Items from a dataset

>>>

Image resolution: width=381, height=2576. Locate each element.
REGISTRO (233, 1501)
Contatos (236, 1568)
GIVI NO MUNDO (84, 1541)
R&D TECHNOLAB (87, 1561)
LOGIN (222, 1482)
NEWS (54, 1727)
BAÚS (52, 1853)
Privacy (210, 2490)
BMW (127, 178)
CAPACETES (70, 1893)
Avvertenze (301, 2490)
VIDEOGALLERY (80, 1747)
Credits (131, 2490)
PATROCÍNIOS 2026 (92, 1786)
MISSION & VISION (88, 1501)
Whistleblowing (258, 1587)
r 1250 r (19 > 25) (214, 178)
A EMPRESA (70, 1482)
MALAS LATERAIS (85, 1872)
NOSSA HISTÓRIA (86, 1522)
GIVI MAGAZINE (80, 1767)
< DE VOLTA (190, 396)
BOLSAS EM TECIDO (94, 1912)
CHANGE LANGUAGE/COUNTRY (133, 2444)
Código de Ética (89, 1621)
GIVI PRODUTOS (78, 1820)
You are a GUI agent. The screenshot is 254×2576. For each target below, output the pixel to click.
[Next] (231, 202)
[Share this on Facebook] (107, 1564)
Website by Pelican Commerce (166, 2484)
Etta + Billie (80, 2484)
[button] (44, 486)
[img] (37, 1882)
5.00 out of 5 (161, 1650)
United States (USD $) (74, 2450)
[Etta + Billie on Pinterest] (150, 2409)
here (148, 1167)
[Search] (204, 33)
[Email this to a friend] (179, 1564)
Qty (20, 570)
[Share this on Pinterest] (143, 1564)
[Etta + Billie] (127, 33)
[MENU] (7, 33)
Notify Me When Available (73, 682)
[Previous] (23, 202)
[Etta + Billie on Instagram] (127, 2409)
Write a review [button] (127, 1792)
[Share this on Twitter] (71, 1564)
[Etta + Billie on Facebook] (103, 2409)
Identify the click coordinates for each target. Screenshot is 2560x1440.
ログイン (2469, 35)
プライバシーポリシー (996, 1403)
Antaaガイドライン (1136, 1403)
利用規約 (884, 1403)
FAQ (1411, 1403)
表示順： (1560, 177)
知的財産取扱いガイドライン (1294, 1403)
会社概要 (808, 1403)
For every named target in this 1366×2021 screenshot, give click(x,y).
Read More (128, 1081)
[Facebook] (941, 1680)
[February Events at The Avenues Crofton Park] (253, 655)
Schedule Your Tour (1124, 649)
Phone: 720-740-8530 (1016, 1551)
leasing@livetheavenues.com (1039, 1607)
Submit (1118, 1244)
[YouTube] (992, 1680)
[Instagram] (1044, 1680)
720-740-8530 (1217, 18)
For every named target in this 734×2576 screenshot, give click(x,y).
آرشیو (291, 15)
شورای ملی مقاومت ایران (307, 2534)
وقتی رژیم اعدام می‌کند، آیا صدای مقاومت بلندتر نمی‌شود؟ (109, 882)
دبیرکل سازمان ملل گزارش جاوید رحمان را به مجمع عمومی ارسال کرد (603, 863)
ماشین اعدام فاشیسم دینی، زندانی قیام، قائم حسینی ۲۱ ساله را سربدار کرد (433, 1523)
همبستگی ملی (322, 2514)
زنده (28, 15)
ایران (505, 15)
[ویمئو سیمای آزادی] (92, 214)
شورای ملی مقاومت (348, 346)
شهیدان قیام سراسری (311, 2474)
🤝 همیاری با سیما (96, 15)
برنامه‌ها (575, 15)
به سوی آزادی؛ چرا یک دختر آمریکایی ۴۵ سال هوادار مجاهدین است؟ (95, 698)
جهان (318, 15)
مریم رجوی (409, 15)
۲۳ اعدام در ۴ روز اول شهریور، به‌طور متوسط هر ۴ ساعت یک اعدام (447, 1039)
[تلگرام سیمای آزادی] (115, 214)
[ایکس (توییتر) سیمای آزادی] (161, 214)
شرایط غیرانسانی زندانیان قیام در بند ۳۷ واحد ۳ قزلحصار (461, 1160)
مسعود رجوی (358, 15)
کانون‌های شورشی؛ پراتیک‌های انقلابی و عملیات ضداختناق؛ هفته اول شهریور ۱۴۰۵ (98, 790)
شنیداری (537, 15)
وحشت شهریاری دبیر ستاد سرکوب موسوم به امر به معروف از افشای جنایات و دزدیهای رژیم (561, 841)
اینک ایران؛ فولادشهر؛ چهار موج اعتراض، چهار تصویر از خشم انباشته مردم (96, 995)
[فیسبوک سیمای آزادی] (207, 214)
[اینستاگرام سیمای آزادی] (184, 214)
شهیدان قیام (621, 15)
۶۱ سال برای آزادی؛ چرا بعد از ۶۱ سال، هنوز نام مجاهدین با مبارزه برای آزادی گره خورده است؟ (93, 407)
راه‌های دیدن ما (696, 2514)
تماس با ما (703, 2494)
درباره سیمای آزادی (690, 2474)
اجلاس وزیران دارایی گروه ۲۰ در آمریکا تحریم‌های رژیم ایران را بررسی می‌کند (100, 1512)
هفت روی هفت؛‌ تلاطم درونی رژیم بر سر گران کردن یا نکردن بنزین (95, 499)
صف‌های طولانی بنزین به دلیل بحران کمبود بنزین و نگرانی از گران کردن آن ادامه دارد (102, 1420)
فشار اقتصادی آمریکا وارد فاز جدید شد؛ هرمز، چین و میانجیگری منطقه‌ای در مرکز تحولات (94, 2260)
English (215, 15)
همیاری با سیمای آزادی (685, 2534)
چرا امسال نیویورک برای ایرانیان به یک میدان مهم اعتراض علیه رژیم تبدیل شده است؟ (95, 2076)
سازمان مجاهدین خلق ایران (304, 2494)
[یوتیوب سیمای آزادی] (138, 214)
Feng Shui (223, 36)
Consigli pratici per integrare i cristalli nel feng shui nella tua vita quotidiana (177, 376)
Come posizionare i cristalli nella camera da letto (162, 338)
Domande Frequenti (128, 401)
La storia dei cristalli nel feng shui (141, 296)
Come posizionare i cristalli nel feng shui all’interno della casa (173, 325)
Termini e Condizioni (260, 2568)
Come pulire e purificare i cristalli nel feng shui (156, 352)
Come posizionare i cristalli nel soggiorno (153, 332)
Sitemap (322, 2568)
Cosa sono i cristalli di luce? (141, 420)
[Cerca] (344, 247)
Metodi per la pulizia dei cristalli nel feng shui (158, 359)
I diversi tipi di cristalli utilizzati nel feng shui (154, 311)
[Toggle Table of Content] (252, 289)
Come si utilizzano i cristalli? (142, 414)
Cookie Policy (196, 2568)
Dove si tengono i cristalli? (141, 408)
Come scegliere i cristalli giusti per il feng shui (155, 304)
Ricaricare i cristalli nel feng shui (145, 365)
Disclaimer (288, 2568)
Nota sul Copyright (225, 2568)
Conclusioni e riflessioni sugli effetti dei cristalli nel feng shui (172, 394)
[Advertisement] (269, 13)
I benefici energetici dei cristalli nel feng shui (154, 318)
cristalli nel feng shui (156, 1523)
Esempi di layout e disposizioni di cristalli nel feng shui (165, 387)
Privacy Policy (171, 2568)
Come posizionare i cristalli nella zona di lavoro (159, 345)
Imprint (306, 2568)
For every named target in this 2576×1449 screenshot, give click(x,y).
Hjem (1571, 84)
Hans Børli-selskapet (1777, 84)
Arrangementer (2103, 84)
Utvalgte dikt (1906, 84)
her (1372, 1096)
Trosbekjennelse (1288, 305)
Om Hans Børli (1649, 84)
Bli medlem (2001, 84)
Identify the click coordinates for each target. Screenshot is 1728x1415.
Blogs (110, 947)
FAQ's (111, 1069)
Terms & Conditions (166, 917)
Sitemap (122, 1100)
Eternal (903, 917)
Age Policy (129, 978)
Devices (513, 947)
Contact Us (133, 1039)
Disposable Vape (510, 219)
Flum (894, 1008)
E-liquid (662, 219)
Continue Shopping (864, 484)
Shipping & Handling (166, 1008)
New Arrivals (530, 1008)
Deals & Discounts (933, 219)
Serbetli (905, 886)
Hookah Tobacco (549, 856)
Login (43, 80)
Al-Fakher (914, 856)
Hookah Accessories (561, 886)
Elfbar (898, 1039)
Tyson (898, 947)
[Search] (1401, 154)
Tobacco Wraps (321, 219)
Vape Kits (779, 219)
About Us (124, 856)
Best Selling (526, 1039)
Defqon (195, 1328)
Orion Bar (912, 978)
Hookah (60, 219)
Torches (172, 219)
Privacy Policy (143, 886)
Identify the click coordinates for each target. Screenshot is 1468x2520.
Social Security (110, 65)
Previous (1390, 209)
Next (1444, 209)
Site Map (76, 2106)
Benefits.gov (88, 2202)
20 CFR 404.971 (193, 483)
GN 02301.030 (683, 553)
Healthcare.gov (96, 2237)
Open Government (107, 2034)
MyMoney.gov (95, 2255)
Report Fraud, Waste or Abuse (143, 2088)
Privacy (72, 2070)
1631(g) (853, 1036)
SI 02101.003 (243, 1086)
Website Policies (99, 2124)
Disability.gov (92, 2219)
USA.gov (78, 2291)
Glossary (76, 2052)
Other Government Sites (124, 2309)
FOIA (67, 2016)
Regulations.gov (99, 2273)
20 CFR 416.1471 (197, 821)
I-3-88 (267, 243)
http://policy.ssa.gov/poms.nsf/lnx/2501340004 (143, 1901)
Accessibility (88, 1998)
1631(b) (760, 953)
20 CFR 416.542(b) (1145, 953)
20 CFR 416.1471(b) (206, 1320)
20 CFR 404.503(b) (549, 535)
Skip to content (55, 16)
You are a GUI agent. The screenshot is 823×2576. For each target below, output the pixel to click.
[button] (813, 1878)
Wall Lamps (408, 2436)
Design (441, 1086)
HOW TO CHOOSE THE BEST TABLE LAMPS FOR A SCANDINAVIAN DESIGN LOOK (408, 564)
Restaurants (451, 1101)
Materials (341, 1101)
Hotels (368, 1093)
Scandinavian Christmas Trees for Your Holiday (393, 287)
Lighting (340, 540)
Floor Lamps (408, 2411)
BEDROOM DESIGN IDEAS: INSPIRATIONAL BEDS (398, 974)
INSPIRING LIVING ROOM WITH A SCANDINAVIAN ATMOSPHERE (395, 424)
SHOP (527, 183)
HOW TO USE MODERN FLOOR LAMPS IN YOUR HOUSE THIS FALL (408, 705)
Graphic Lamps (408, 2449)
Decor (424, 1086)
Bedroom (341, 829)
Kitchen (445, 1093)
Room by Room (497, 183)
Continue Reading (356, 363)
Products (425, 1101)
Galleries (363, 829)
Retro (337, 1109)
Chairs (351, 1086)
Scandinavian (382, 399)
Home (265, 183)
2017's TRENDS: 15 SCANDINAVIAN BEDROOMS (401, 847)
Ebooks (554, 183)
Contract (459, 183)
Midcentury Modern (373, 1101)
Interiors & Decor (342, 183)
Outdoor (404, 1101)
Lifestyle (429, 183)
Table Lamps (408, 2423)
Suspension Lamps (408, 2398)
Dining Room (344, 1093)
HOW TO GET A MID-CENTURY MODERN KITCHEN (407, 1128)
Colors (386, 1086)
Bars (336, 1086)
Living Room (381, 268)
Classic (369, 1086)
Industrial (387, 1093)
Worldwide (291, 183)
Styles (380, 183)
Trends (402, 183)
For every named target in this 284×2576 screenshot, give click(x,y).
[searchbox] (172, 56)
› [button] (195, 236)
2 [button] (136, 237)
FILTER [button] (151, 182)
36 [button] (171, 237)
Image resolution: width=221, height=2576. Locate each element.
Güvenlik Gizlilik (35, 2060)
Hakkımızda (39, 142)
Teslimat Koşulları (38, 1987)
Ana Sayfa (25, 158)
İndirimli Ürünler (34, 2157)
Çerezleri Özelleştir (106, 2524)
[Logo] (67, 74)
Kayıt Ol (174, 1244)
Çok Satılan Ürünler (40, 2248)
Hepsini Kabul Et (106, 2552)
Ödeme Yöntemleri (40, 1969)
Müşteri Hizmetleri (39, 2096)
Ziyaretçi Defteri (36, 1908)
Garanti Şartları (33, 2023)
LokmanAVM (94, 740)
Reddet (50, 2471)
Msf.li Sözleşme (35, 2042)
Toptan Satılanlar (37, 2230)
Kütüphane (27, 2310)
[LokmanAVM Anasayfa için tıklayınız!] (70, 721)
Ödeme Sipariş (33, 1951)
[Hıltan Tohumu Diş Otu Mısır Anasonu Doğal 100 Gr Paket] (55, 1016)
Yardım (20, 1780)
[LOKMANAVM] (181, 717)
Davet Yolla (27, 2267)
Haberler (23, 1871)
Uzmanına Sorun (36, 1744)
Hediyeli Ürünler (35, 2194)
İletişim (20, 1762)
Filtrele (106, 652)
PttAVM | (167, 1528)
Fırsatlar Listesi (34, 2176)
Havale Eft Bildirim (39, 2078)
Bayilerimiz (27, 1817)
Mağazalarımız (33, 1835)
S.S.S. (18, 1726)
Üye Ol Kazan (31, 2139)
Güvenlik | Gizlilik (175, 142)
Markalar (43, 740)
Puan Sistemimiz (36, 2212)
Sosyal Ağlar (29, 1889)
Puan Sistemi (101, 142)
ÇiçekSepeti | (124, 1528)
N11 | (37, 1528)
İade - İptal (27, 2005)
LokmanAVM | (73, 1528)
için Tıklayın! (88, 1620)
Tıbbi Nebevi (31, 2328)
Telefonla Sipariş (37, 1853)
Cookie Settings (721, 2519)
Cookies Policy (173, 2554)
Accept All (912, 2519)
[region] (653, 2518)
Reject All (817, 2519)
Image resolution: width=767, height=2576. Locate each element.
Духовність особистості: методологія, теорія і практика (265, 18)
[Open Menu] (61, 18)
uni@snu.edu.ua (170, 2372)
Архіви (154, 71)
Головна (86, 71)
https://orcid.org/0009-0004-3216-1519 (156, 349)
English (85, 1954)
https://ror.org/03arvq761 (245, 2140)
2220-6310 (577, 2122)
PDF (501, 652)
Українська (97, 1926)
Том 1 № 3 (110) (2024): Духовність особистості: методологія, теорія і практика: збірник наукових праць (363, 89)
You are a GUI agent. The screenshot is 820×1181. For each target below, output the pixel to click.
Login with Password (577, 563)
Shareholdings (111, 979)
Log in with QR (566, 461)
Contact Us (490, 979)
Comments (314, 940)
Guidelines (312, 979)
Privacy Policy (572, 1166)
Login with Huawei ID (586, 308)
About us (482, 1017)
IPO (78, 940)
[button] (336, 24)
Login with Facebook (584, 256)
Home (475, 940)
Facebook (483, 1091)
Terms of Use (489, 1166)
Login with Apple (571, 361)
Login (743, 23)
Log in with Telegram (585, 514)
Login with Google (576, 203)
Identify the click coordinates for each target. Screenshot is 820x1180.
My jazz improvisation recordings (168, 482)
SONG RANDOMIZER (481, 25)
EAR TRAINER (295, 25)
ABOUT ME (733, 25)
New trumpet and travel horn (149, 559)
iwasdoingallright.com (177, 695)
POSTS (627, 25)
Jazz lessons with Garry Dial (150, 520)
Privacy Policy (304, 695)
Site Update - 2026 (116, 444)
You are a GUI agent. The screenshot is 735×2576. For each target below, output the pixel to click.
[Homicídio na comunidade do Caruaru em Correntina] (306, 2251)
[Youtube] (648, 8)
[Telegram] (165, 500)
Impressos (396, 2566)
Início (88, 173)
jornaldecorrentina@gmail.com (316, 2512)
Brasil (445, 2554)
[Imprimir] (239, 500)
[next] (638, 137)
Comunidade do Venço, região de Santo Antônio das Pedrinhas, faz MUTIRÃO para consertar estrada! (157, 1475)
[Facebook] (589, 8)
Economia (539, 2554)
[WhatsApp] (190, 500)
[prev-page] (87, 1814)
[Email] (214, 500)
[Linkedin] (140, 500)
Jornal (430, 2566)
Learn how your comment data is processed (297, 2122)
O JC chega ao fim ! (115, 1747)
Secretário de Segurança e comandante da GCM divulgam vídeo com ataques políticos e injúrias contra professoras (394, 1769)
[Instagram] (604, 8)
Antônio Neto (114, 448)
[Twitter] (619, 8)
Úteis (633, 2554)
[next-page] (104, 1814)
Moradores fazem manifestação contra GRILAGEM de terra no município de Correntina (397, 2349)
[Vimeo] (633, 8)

<<<

Work request: Print, from the entries above, the line with "New trumpet and travel horn (149, 559)", the line with "[Homicídio na comunidade" and all lines between them, exactly and with nothing else.

Reply to the exercise:
New trumpet and travel horn (149, 559)
iwasdoingallright.com (177, 695)
POSTS (627, 25)
Jazz lessons with Garry Dial (150, 520)
Privacy Policy (304, 695)
Site Update - 2026 (116, 444)
You are a GUI agent. The screenshot is 735×2576. For each target below, output the pixel to click.
[Homicídio na comunidade do Caruaru em Correntina] (306, 2251)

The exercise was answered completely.